▶ Problem:
Copy only the lines from the one with "Task: Click the" through the end of the records, exactly as they stand. No pictures belong in the copy.

===== Provided information

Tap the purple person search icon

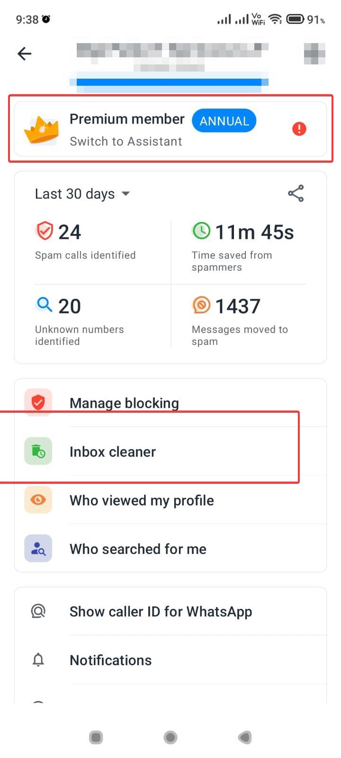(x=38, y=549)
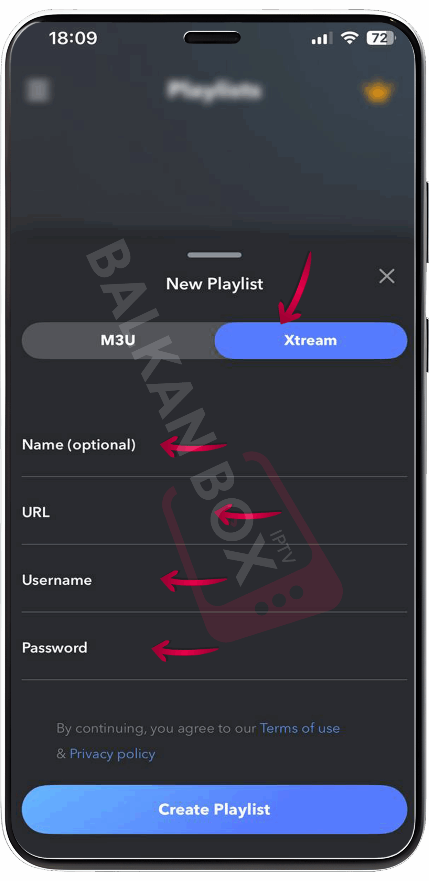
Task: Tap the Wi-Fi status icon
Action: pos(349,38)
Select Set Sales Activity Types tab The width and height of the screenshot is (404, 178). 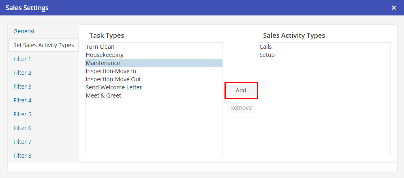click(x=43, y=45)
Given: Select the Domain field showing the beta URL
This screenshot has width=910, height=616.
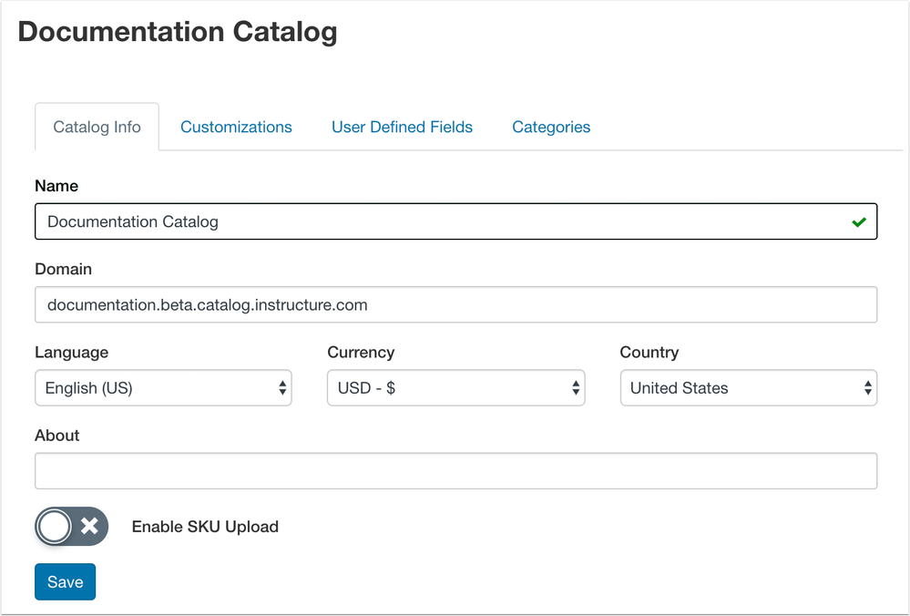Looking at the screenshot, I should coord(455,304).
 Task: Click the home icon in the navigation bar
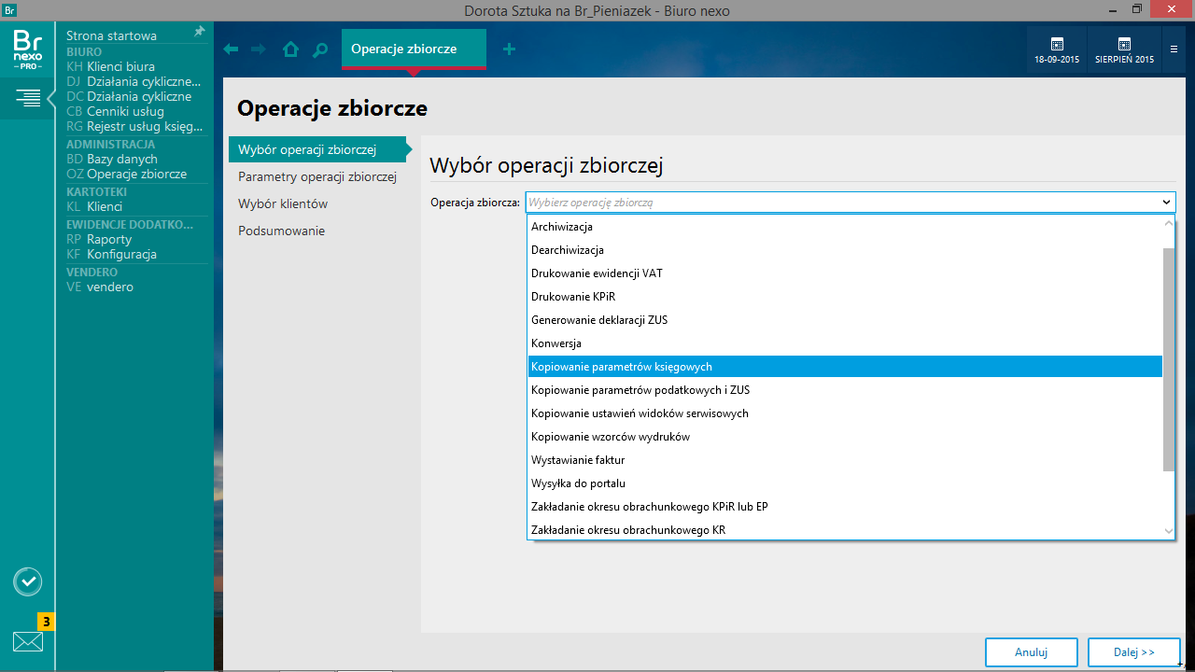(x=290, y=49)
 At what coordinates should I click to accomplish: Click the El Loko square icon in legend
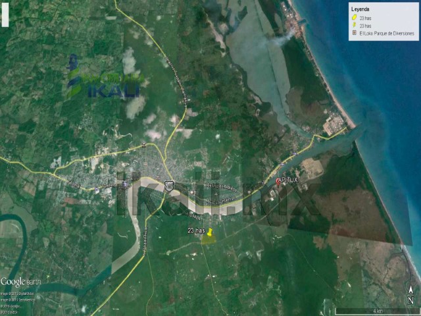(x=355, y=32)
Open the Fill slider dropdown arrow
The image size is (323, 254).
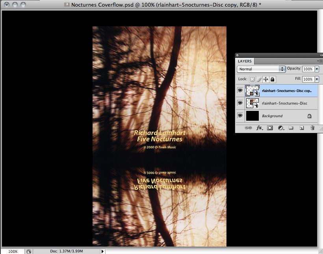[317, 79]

==========

▶ Task solution:
 Task: Click the home icon in the navigation bar
(x=290, y=49)
 At what coordinates should I click to accomplish: Click the El Loko square icon in legend
(x=355, y=32)
Open the Fill slider dropdown arrow
The image size is (323, 254).
[317, 79]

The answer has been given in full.